Optical "wires" actually contain no material -- they are created by light beams shone into a crystal in an electric field. Instead of spreading out like typical light beams, the light is trapped in a line, creating a "wire" which can be used to transmit information.
However, little is known about the interactions of these optical wires -- and whether interference between two such wires in a crystal will cause undesirable "cross talk."
The work presented at the meeting focuses on what happens when two narrow beams of light are projected into an indium phosphide crystal in an electric field.
When the light waves were in phase with each other, they merged in the crystal to form one beam, the researchers report.
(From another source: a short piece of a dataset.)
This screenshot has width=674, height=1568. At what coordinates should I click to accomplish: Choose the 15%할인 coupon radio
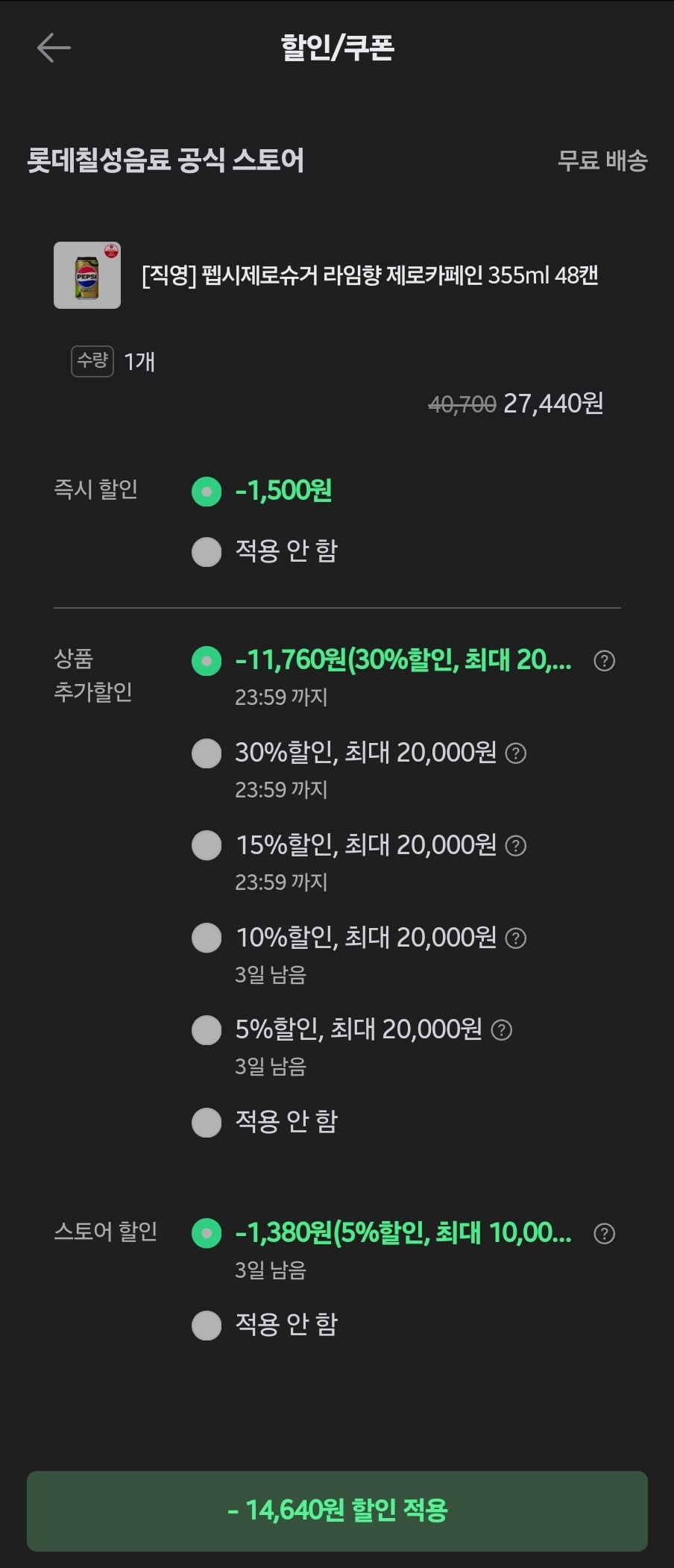click(x=207, y=846)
When the light beams have opposite phases -- when their peaks and troughs come at the same time -- the wires repel each other.
"You can use this to your advantage," Hawkins said.
In current fiber optics networks, a circuit must be disconnected and reconnected to make a switch, or have a permanent splice -- where half the signal goes down each fiber.
With an optical wire, the "wire" is built by shining a light beam through a small crystal in an electric field. It can be targeted to different places in fractions of a second by changing the direction of the light beam.
This means the optical wires are faster and more efficient than even their fiber optic counterparts. "We can make optical wire where we want it, when we want it," Hawkins said.
If such wire were used to transfer calls on a telephone, for instance, the callers would not even notice the switch, Hawkins said.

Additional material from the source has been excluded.